最近リリースされた新譜から ㉘
レオンスカヤの新譜が出ていましたので、聴いてみました。よくカプリングされる二つの名曲のセットなのですが、このブログを始めてから、意外にシューマンを1回聴いただけでした。しばらく聴いていなかったということになります。久しぶりの鑑賞楽しみです。
【CDについて】
作曲:シューマン
曲名:ピアノ協奏曲イ短調 op54 (32:58)
作曲:グリーグ
曲名:ピアノ協奏曲イ短調 op16 (31:38)
演奏:レオンスカヤ(p) M.ザンデルリング指揮 ルツェルン交響楽団
録音:2023年3月27-29日 ルツェルン KKL
CD:5054197837838 (レーベル:Warner Classics)
【曲について】
グリーグのピアノ協奏曲は、1868年、作曲者が25歳のときの作品で、グリーグを代表する傑作となりました。グリーグは2曲目にも取り組みましたが完成されず、この曲を何度も改訂したとのことです。最終版は最晩年の1907年のもので、これが現行版となっているものになります。シューマンのピアノ協奏曲と似ていると言われますが、実際グリーグは、ライプツィヒに留学していた頃、にクララ・シューマンの演奏でこの曲を聴いていて、大きく影響を受けたと言われています。
【演奏について】
新譜のCDを聴くときは、ワクワクしますね。特に有名演奏家だと尚更です。まずは、開封の儀式から…。なんて、特別なことをやる訳ではないですが、最近はCDによってはなかなか外装の袋を開くことができない、というか開くための糸口が設置されていないのもよくあります。このCDはすんなり開きました。さすがビックネームのレーベルです。さて、そんなことはいいとして、聴いてみます。

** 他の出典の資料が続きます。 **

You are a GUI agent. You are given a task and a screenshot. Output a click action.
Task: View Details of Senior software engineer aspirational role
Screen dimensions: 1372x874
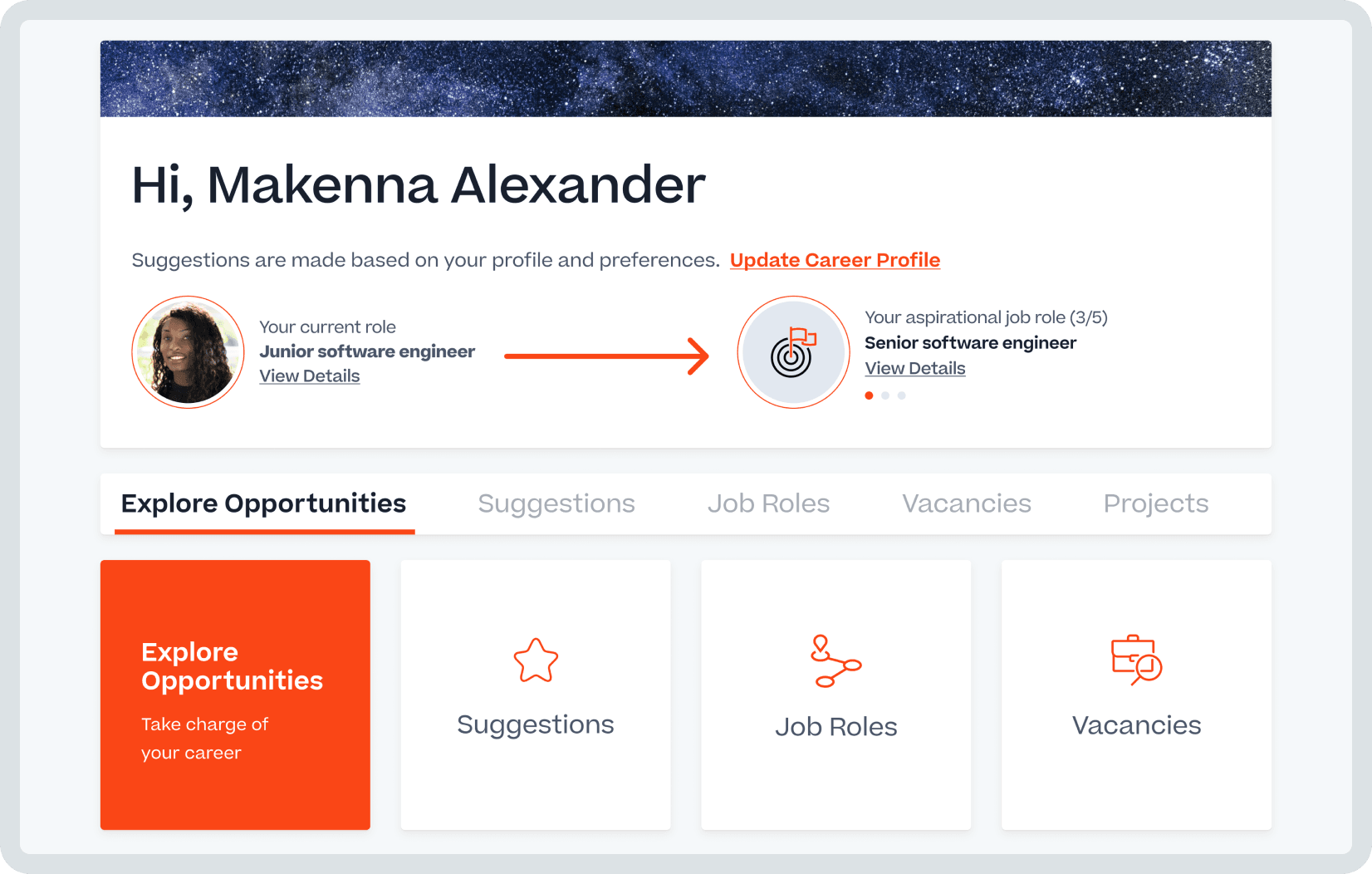coord(914,368)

まず、シューマン…。これはテンポが遅いです。レオンスカヤは美しい音で、たっぷり時間をかけて演奏している感じです。すごく表情をつけてとかいう感じではないと思うのですが、音楽を十分な時間をかけて、丁寧に大きく表現している感じでしょうか。ニュアンスはむしろオーケストラについていると感じるくらいでした。奏でられる音楽はとてもロマンティックで、シューマンのこの曲が凄く恰幅のいい堂々とした曲に聴こえます。最後まで聴き終わって、この巨大さは、たとえは変ですが、ベートーヴェンを聴き終わった感じといいますか…。
グリーグも同じようなテンポでした。これもこの曲をとても雄大に見せるのですが、このコンパクトで美しい曲が、こういった形で表現されると、何かショパンやチャイコフスキーのような濃厚なロマンティックな曲のイメージに聴こえてきました。シューマンがベートーヴェンに聴こえ、グリーグがショパンに聴こえるというのも、この2つの曲のルーツのようなものも感じて、勝手に喜んでいました(笑)。ちょっとおかしな感想になってしまいまってお恥ずかしい限りですが、ピアノの音が大変美しく、また堂々とした演奏であったと思います。
【録音について】
音は美しく、大きな音量で捉えられていて、演奏そのものがよく捉えられていると思います。
【まとめ】
リヒテルに師事し、時代を乗り越えてきたレオンスカヤですが、風格のある演奏でした。アルゲリッチの4つ下で、ポリーニの3つ下。ピリスの1つ下。同世代の名演奏家の一人ですね。これからも新しい録音を期待したいです。